J'ai été assez déçue par ce qui fut considéré par les Surréalistes comme un chef-d'oeuvre du XIXème siècle. Quelques rares passages sont très originaux et même captivants (l'éloge du pou, des mathématiques), mais je me suis globalement ennuyée. Je me suis meme forcée à le finir,le traînant sur plusieurs mois.
Les phrases sont souvent très longues, parfois à la limite de l'incompréhensible. L'horreur humaine (éloge du crime, du sadisme, description très crue de l'homosexualité masculine) sonne faux, au contraire d'ouvrages tels que ceux de Baudelaire ou même du terrible Sade qui décrit avec beaucoup de réalisme ce que l'homme a de plus noir en lui (s'inspirant de sa vie:prison, pédophilie, débauches de tous ordres). J'ai même eu l'impression parfois qu'Isidore Ducasse plagie Baudelaire dans les thèmes choisis, mais avec beaucoup moins de talent:prostitution, défense du mal absolu.

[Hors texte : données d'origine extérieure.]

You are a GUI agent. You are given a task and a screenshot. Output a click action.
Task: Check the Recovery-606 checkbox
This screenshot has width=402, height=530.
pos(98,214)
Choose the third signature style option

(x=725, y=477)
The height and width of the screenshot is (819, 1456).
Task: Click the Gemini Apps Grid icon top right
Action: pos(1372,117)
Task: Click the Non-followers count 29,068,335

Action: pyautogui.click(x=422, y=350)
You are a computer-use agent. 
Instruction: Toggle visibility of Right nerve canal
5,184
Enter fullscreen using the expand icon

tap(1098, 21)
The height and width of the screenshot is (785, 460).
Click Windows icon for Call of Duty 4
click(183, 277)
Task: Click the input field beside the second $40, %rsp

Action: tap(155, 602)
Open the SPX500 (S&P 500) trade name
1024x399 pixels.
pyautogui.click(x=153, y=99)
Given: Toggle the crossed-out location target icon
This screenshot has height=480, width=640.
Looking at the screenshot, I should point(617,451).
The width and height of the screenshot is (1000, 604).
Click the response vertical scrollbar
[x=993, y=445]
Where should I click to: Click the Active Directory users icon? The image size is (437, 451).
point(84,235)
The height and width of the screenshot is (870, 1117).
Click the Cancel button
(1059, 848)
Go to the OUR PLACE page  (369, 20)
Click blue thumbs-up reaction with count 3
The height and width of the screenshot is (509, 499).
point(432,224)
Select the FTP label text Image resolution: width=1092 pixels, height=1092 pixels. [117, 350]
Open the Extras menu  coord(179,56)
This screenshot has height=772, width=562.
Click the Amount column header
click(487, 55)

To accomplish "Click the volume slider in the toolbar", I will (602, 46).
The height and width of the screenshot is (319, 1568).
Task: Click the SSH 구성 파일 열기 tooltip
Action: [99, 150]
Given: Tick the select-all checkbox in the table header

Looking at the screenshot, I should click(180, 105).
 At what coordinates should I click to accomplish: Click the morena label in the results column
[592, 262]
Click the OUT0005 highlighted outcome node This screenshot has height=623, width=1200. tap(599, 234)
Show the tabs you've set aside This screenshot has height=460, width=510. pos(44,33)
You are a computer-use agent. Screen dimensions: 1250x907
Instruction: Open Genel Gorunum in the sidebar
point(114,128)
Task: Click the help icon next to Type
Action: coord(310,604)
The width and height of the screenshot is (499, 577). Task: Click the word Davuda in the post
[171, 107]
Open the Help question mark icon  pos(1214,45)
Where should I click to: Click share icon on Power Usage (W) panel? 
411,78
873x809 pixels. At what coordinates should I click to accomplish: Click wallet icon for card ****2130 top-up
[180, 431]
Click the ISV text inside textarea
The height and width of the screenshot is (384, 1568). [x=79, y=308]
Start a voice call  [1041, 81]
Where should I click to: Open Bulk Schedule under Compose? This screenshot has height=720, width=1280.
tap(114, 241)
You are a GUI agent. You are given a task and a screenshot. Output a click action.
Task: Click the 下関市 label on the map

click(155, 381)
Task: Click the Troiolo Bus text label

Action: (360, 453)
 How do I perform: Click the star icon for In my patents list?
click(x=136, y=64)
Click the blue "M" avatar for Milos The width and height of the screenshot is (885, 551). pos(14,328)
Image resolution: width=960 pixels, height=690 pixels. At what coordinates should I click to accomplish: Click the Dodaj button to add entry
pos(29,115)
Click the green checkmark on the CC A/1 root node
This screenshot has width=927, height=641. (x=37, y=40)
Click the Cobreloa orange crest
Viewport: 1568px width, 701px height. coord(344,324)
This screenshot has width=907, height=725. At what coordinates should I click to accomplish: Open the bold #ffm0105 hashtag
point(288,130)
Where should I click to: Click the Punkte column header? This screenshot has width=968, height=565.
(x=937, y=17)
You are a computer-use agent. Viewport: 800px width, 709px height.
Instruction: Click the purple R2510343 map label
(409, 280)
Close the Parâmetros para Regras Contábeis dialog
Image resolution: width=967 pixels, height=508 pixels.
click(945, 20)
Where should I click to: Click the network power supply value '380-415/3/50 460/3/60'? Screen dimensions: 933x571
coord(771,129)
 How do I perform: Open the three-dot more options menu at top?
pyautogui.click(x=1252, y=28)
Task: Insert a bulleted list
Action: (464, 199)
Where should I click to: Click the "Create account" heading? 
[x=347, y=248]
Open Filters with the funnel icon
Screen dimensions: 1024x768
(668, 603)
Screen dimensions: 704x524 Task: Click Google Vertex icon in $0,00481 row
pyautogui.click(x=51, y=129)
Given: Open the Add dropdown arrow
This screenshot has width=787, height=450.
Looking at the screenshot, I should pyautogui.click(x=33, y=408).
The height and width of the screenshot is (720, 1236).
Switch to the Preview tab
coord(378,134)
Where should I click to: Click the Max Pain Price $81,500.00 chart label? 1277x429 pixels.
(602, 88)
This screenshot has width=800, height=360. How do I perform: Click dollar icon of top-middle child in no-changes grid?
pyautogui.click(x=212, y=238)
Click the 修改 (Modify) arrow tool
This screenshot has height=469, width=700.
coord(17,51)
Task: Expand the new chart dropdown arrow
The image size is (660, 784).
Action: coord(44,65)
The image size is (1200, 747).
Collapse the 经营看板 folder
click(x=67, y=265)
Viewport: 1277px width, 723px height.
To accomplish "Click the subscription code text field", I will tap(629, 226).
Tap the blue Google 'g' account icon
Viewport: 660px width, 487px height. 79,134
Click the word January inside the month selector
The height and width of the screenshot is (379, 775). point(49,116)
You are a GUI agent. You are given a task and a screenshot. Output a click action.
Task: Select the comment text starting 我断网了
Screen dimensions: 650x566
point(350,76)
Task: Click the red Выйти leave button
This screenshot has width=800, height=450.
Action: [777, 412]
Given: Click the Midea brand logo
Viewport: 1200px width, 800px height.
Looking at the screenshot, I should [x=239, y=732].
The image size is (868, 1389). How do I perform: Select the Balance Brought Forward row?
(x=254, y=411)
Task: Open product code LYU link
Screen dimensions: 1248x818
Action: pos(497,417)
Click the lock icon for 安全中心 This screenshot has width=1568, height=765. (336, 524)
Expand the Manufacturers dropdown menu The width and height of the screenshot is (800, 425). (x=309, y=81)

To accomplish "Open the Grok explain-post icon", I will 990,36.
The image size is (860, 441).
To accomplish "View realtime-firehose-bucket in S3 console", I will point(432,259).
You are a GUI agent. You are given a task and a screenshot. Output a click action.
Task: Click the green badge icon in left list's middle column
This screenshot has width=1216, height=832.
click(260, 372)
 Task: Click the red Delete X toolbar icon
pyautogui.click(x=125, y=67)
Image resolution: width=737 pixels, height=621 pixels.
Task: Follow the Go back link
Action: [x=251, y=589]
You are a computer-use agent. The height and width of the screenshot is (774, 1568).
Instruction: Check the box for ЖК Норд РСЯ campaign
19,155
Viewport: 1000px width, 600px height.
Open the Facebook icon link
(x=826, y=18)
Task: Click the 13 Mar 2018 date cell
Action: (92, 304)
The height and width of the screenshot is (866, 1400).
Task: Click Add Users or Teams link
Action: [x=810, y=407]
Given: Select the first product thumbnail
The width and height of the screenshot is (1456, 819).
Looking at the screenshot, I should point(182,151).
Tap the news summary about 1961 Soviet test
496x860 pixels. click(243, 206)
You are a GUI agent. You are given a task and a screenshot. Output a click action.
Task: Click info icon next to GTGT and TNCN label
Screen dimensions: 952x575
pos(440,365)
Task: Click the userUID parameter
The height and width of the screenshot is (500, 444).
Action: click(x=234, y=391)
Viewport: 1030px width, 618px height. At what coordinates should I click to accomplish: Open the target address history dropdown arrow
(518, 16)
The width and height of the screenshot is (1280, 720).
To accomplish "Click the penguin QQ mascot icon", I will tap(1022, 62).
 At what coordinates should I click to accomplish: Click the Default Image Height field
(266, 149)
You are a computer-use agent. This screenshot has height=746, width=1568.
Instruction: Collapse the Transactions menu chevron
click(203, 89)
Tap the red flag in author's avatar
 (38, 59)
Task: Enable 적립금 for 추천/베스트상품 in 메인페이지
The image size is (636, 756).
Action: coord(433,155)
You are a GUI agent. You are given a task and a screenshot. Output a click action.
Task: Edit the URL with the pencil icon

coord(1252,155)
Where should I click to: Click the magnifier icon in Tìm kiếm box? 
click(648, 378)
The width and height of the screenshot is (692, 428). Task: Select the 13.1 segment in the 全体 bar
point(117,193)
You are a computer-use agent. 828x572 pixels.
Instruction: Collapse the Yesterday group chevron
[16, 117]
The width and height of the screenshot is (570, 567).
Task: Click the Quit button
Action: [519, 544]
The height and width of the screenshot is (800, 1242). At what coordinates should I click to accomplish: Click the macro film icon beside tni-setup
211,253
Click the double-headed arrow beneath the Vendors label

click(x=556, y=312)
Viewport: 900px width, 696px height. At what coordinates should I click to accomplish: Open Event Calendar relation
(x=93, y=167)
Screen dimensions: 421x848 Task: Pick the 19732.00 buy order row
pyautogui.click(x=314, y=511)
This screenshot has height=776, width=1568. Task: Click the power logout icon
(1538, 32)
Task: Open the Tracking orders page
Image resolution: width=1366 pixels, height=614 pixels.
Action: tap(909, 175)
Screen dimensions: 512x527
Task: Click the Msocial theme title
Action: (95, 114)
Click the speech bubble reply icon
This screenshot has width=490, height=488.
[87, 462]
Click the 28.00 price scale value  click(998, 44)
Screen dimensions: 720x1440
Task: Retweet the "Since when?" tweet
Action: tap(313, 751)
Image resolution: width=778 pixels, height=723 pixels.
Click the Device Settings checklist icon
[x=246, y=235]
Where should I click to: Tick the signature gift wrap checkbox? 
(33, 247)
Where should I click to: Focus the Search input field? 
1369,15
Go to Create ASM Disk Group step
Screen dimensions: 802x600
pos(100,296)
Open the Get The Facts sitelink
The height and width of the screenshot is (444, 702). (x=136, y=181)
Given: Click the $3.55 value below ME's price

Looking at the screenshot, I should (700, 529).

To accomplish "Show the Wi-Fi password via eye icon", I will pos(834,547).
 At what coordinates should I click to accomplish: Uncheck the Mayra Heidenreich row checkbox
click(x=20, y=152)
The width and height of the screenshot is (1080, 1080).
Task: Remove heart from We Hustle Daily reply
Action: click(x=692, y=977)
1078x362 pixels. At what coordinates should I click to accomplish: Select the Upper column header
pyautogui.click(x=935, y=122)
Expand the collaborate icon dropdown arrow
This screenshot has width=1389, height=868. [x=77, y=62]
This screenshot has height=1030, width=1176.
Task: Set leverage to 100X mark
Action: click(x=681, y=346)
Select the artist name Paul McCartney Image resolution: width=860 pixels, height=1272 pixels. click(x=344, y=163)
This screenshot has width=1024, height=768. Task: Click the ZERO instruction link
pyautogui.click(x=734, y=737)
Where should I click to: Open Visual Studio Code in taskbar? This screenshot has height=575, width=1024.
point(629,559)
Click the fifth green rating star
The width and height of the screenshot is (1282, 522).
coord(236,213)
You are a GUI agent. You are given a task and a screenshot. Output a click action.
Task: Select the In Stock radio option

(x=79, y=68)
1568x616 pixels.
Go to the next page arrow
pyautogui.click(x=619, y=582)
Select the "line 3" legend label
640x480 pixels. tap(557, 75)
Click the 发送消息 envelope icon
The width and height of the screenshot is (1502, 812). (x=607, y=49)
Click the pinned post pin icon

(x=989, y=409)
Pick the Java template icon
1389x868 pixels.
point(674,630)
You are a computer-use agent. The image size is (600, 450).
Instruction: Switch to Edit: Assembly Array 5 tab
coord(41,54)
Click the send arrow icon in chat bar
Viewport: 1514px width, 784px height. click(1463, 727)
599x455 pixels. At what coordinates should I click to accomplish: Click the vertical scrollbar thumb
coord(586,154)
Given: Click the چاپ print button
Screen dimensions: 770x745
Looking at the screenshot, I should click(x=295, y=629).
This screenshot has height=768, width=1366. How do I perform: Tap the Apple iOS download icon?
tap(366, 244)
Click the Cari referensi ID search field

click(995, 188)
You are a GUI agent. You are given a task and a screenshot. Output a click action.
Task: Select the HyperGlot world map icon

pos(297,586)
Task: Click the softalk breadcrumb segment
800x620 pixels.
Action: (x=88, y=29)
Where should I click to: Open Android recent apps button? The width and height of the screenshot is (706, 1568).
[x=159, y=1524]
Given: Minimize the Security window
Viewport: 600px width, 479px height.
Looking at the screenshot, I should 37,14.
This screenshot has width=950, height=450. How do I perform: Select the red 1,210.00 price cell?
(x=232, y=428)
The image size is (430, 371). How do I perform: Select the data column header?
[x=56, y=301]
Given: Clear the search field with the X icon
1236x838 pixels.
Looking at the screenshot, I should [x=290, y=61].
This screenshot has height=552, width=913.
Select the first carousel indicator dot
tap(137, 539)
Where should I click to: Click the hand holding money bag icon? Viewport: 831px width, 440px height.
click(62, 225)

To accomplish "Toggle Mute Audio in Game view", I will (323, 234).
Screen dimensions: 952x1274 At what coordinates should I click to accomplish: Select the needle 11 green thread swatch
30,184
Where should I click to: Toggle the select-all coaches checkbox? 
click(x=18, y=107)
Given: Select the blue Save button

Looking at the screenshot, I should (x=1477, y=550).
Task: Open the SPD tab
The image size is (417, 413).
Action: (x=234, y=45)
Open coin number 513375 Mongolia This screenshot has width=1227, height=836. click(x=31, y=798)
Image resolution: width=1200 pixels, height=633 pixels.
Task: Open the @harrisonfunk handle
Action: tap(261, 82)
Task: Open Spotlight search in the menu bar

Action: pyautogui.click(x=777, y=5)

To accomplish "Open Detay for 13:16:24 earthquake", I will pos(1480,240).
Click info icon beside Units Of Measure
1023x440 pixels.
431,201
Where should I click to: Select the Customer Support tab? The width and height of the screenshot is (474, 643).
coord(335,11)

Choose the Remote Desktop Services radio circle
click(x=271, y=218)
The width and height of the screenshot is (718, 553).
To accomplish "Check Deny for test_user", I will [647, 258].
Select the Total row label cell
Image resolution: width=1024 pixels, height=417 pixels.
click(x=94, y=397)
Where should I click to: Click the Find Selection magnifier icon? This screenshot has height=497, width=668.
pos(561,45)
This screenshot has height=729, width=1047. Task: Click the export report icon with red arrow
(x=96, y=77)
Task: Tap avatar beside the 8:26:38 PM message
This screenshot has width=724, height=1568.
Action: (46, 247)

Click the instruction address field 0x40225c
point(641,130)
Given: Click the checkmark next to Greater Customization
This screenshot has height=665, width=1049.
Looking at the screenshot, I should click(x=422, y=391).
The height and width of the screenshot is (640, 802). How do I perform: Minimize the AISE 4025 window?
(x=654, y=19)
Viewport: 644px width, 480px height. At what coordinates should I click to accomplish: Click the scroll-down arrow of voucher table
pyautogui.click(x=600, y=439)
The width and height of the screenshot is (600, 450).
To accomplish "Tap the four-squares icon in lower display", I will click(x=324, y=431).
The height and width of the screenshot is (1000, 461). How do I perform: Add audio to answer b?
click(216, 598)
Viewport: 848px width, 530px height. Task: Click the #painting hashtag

Cette confusion est également rendue par le brouillage énonciatif. On ne sait plus parfois qui est celui qui dit "je": est-ce Maldoror ou le narrateur-auteur?
Bref, je ne vois de poésie que dans l'originalité de certains sujets (malheureusement assez rares), mais pas du tout dans le style, complètement fantasque et plein de non-sens.Si le vocabulaire est précieux, le message transmis souvent n'est pas clair. On a l'impression de se perdre dans un verbiage sans fin et on décroche!